--- Start of INPUT DATA ---

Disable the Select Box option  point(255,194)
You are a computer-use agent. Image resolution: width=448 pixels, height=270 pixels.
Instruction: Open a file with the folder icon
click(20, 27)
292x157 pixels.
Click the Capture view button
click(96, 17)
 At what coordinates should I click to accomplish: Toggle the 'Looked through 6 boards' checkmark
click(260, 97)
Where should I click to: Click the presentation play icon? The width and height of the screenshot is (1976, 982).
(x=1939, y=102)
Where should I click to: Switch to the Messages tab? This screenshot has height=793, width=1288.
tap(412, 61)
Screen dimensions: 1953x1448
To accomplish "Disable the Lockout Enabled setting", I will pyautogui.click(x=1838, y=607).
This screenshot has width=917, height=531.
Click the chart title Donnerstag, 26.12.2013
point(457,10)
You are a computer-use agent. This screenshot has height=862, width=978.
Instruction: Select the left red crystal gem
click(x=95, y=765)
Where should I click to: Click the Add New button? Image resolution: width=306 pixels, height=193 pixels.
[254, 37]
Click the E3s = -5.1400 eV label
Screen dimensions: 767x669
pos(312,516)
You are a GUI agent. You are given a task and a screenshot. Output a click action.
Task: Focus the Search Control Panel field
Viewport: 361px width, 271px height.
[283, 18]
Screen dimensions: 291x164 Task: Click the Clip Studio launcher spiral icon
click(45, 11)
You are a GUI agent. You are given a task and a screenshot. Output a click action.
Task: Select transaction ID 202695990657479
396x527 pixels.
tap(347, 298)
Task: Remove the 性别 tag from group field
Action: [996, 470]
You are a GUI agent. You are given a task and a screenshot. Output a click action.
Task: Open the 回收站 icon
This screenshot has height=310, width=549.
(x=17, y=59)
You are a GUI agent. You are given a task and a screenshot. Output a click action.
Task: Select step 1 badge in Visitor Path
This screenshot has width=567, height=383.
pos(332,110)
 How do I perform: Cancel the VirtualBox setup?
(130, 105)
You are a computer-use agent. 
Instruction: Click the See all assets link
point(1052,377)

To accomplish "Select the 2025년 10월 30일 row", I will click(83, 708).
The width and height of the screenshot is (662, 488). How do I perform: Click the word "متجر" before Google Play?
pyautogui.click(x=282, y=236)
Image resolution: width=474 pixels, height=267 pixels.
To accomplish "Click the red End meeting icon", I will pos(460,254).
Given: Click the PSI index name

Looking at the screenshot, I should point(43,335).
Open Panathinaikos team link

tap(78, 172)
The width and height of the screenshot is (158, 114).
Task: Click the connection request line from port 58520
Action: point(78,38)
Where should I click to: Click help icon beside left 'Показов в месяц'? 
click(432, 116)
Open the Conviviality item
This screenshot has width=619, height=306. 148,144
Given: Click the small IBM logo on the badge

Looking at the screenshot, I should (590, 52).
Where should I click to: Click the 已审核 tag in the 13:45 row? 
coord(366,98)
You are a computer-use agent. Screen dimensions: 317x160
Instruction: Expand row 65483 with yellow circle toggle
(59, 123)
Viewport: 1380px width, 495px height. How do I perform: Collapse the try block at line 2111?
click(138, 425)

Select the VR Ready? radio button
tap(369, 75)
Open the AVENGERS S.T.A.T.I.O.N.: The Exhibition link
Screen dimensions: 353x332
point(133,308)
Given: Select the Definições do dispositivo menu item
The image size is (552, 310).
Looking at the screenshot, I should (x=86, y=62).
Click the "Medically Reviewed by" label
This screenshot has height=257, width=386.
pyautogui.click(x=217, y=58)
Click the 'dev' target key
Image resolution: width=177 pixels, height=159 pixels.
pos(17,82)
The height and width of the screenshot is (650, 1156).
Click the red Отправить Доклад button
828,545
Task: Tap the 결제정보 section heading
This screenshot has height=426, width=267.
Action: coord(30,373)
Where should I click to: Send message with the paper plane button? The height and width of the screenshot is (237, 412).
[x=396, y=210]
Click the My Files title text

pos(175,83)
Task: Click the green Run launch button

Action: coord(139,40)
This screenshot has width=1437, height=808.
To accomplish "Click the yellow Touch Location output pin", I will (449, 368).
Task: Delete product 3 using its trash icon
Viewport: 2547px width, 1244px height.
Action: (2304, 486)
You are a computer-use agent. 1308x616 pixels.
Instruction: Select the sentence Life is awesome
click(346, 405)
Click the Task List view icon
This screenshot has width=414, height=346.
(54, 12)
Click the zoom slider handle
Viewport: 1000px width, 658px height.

--- End of INPUT DATA ---

WHAT IS NEEDED: Please rewrite the rows from the first one up to and including the line with "click(45, 11)", replacing "Instruction" with "Command" and keeping everything else unchanged.

RESPONSE TO THE EXERCISE:
Disable the Select Box option  point(255,194)
You are a computer-use agent. Image resolution: width=448 pixels, height=270 pixels.
Command: Open a file with the folder icon
click(20, 27)
292x157 pixels.
Click the Capture view button
click(96, 17)
 At what coordinates should I click to accomplish: Toggle the 'Looked through 6 boards' checkmark
click(260, 97)
Where should I click to: Click the presentation play icon? The width and height of the screenshot is (1976, 982).
(x=1939, y=102)
Where should I click to: Switch to the Messages tab? This screenshot has height=793, width=1288.
tap(412, 61)
Screen dimensions: 1953x1448
To accomplish "Disable the Lockout Enabled setting", I will pyautogui.click(x=1838, y=607).
This screenshot has width=917, height=531.
Click the chart title Donnerstag, 26.12.2013
point(457,10)
You are a computer-use agent. This screenshot has height=862, width=978.
Command: Select the left red crystal gem
click(x=95, y=765)
Where should I click to: Click the Add New button? Image resolution: width=306 pixels, height=193 pixels.
[254, 37]
Click the E3s = -5.1400 eV label
Screen dimensions: 767x669
pos(312,516)
You are a GUI agent. You are given a task and a screenshot. Output a click action.
Task: Focus the Search Control Panel field
Viewport: 361px width, 271px height.
[283, 18]
Screen dimensions: 291x164 Task: Click the Clip Studio launcher spiral icon
click(45, 11)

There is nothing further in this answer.